Please repeat the lines of the material below exactly, starting with the one that contains "Viewport: 988px width, 750px height." and ending with the last.

--------------------------------

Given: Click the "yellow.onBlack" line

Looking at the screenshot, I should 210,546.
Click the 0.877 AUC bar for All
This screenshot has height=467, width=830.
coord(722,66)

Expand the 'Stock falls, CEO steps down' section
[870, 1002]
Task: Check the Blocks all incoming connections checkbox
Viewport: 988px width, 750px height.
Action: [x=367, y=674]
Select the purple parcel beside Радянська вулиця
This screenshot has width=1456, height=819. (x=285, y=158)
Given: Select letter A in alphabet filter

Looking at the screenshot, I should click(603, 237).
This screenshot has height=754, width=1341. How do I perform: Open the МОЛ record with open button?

--------------------------------

> _YOUR SOLUTION_:
Viewport: 988px width, 750px height.
Action: [x=367, y=674]
Select the purple parcel beside Радянська вулиця
This screenshot has width=1456, height=819. (x=285, y=158)
Given: Select letter A in alphabet filter

Looking at the screenshot, I should click(603, 237).
This screenshot has height=754, width=1341. How do I perform: Open the МОЛ record with open button?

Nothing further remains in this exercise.